Seeing my writing friend, Sara Hubert, is like seeing a beautiful morning sunrise. Her shy, but quick smile and glow welcome and warm hearts all around. They are a beacon of the caring and creative light inside of her and her works.

Sara and I met recently to mull over many topics to do with her writing, but they all go back to her vivid imagination and her myriad talents in not only writing, but art as well.

 

Her Niches

“Weird Horror” was Sara’s response when I asked her to share what she called her writing style. It seems apropos, as the first story of hers I’d heard dealt with brownies overtaking a business (and we’re not talking desserts here, folks). She’s into writing about strange surprises that pop up when you’re expecting something completely different going in. And it keeps things interesting—not only in her written works, but in all of her artistic ventures.

But I’m getting ahead of myself. Let’s stick to the writing things first.

Sara says she began writing as a child—and that her mother has saved her early works. One she remembers writing was a tale of a camel salesman, complete with illustrations. Not really the weird horror one might see later, but it was a progression to get to that over time with scary movies and Stephen King novels working their way into her imagination.

She finds inspiration all over—in books, movies—and in her online wanderings. She keeps a folder on her computer with images and ideas for use in future works.  One example she knows is in the list of possibilities in a small mouse clinging to a Queen Anne’s Lace flower. She thinks he’s ready for her to write his adventures out—and says they’ll be weird ones, too.

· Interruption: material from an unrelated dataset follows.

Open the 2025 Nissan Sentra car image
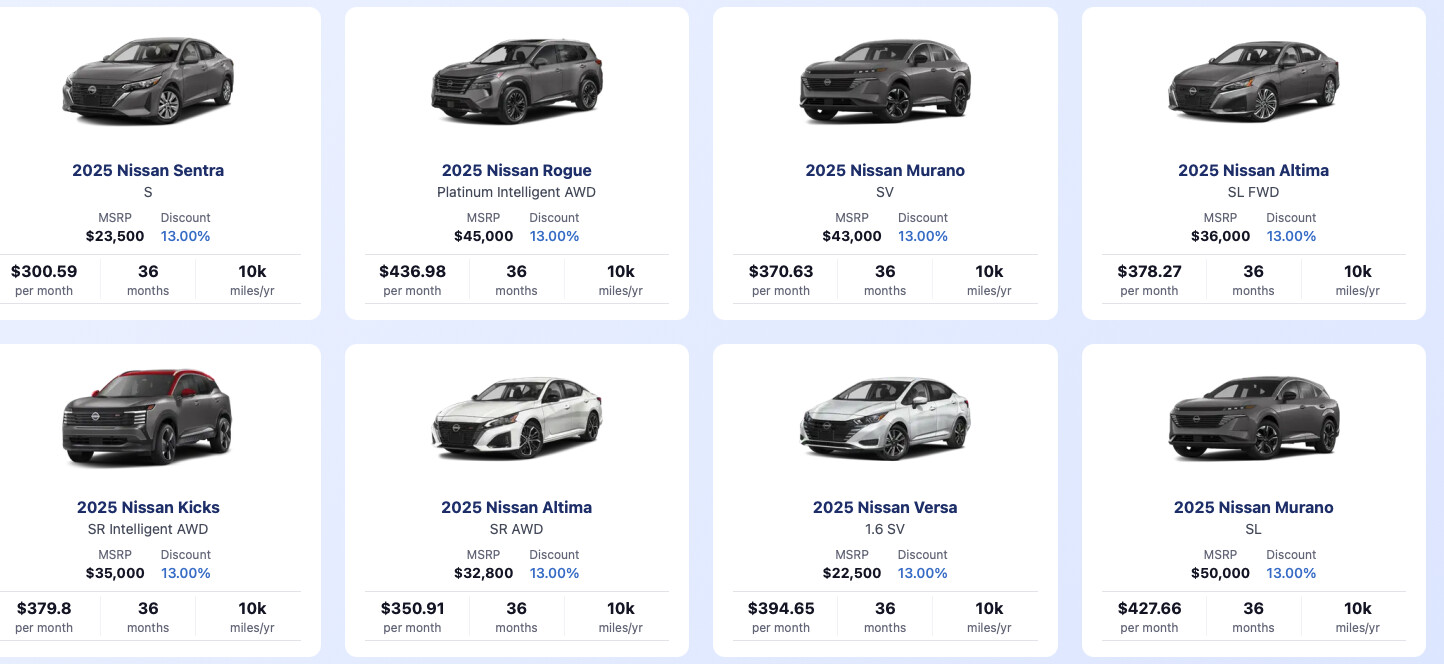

Her works are not only weird horror though. Many times, they take a spiritual turn. Sometimes after meditating, she’ll be calm and centered enough to just let her mind take her where it will. Sara says, “You can’t control what happens, but you can control how you react. [That] makes you mindful. There are all sorts of paths possible from one incident.” And it seems, from talking with Sara, that that’s the whole idea—the journey of seeing where things end up.

But Sara’s interests go further still. She loves animals (and has multiple, adorable pets), she’s an artist with her own Etsy shop, and she is a painter. She hasn’t incorporated her art with many of her writings since the good old camel salesman, save the story of one of her pets of yore who inspired a Yule story for Sara’s mother entitled “Olaf the Yule Rat.” She hopes to turn it into a book. That’s a children’s story to watch for, certainly.

 

Another Writing Form

I wanted to talk to Sara about her storytelling skills with regard to role-playing tabletop games as well, as she runs the game “Unknown Armies” that all of her players (including me) jones for when we’re not playing. Effortlessly she leads us through 2024 as teenagers recruited to work for a Raccoon Corporation/Pentex sort of conglomerate that employs magically-gifted people for artifact investigations (among other morally questionable assignments along the way). It is a dark, weird, and sometimes horrific game that Sara doesn’t ever look nervous running. I asked her how she does it so easily. Nonchalantly she smiles and shares that while she has plotlines constructed in outlines of where she wants things to go, the process is really cooperative, depending on how we, the players, decide to adventure in her world—and that’s the challenge of it that she loves. This cooperative idea is really symbolic of Sara—she obviously cares for others and values all opinions, whether they’re her own or not, and it’s obvious she takes joy in finding how others will respond to things that come up in-game. And one of her other miracles of gaming that I’m a huge fan of, and am planning on using in my own writing, was used in character creation for the game. Instead of having us write a background story, as is usually the case in games like these, instead we were instructed to come up with a five song playlist that describes our character. It’s one of the best things I’ve had to do. Talk about making you think. That’s a Sara thing, too.

 

Moving Forward and Sage Advice

Sara’s main writing venture coming up is participating in NaNoWriMo (National Novel Writing Month) this November. She and her husband, Karl (watch for an article on him here sometime soon), will be competing with one another to produce books from their active, exciting brains. She’s still deciding where the novel will go, but looks forward to pushing herself, which is the advice she has for all aspiring or new writers. “Move out of your comfort zone,” she says. “If you want to write about something, go experience it. You might find something you really like doing. That’s good advice for life in general.” She’s so right—and she practices what she preaches.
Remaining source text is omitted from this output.